* [Saved entries]
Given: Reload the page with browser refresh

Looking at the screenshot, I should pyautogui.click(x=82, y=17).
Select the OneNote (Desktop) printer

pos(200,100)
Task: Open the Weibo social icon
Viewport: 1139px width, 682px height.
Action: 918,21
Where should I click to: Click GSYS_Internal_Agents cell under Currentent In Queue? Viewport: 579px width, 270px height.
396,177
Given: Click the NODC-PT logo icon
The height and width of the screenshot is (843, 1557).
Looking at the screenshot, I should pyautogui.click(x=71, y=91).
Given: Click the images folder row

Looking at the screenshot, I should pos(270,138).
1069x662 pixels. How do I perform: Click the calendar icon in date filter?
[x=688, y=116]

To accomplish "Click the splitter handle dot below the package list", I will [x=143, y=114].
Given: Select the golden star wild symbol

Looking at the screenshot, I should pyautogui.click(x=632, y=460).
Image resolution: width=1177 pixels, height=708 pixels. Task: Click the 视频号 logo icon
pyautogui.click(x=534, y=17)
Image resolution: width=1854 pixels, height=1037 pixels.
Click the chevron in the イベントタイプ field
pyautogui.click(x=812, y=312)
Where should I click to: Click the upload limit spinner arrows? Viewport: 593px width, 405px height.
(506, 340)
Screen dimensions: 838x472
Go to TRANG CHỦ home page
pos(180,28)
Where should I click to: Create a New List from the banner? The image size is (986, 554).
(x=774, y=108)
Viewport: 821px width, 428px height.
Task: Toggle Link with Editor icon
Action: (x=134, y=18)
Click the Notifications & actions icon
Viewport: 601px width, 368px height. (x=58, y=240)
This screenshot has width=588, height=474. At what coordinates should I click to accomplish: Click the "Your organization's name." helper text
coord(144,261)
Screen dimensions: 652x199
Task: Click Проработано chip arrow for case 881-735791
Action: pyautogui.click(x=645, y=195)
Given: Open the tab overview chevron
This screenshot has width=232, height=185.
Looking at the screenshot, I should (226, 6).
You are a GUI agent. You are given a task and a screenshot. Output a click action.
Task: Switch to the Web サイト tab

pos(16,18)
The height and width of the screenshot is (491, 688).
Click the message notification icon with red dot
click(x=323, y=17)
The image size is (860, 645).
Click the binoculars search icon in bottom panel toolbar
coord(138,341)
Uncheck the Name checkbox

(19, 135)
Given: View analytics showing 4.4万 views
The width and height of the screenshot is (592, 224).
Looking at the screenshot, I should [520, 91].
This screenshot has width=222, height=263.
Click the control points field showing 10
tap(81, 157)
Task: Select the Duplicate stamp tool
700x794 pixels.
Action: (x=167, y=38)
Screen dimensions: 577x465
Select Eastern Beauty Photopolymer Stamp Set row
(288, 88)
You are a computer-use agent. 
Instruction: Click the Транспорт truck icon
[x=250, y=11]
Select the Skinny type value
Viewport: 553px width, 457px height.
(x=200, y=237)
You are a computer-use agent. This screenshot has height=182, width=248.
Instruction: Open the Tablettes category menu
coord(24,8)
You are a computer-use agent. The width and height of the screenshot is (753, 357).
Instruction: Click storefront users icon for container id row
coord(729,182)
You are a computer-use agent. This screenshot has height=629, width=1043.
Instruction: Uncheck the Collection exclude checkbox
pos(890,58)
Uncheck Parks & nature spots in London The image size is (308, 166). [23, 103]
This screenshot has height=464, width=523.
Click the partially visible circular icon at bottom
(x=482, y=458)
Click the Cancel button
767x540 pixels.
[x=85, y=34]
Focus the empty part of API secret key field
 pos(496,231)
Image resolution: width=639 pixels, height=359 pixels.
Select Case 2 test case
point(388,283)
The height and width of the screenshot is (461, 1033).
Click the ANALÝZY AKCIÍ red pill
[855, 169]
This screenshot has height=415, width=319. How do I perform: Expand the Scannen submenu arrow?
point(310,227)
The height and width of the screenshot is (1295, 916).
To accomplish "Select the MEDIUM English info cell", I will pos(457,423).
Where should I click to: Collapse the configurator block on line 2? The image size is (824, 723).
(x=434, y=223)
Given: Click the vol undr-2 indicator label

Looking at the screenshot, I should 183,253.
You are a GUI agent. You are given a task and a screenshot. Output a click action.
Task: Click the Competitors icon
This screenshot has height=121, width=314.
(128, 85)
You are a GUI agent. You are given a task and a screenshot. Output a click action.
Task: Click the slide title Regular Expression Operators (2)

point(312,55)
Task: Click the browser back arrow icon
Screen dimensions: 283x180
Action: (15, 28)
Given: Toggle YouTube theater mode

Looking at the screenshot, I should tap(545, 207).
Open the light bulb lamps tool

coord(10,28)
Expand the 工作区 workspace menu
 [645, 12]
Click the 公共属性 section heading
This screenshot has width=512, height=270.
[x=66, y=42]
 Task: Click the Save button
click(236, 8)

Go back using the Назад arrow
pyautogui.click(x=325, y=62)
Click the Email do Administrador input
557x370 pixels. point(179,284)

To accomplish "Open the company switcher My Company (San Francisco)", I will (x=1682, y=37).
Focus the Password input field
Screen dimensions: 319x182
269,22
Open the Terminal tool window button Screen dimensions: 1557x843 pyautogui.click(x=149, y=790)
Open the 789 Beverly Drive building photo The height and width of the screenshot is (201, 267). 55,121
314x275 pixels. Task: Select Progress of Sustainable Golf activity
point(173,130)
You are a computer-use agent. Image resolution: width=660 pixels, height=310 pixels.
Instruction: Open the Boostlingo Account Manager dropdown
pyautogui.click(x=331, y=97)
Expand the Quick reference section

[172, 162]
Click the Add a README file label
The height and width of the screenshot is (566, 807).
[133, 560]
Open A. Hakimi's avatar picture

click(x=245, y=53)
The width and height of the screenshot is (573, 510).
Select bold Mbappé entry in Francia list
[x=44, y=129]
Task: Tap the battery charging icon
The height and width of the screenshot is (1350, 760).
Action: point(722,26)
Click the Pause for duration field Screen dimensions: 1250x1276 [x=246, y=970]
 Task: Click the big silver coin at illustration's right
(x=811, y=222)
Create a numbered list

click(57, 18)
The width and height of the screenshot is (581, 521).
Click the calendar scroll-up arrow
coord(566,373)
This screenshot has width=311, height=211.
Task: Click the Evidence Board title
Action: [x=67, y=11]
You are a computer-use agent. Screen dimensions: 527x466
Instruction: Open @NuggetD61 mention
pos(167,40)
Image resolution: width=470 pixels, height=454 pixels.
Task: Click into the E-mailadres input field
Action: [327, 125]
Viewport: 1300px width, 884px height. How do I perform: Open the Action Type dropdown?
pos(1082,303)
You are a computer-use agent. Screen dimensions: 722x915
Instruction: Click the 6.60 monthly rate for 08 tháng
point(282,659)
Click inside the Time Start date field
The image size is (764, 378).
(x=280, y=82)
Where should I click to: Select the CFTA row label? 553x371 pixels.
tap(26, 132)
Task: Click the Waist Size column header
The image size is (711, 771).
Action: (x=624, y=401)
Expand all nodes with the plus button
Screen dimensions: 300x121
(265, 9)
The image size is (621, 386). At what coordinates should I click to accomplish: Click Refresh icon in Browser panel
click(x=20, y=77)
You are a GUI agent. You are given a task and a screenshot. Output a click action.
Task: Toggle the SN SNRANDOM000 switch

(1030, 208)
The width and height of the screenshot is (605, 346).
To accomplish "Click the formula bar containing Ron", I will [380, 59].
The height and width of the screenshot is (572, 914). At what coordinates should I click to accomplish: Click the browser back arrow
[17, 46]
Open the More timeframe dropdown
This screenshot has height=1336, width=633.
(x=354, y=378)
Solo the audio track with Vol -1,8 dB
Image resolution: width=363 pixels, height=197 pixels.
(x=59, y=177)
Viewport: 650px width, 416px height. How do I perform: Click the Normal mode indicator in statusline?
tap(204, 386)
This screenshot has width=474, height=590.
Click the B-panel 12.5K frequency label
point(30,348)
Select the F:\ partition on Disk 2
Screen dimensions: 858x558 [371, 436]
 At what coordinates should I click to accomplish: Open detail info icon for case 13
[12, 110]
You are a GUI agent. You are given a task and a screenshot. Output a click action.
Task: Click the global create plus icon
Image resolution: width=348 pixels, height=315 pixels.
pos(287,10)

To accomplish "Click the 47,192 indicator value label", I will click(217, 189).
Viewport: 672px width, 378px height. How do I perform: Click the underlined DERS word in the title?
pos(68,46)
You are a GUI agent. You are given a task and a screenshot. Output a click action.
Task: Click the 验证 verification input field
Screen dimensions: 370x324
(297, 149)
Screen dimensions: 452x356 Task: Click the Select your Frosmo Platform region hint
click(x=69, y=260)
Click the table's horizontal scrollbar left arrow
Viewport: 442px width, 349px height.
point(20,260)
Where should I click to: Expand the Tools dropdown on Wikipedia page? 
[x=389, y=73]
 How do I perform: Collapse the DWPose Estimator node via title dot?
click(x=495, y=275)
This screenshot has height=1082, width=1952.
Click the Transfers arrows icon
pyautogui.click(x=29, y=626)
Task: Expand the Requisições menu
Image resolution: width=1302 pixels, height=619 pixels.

* [PROMPT] State how many lines in the records above contain the word "computer", giving only the number.

* [SOLUTION TO THIS PROBLEM] 7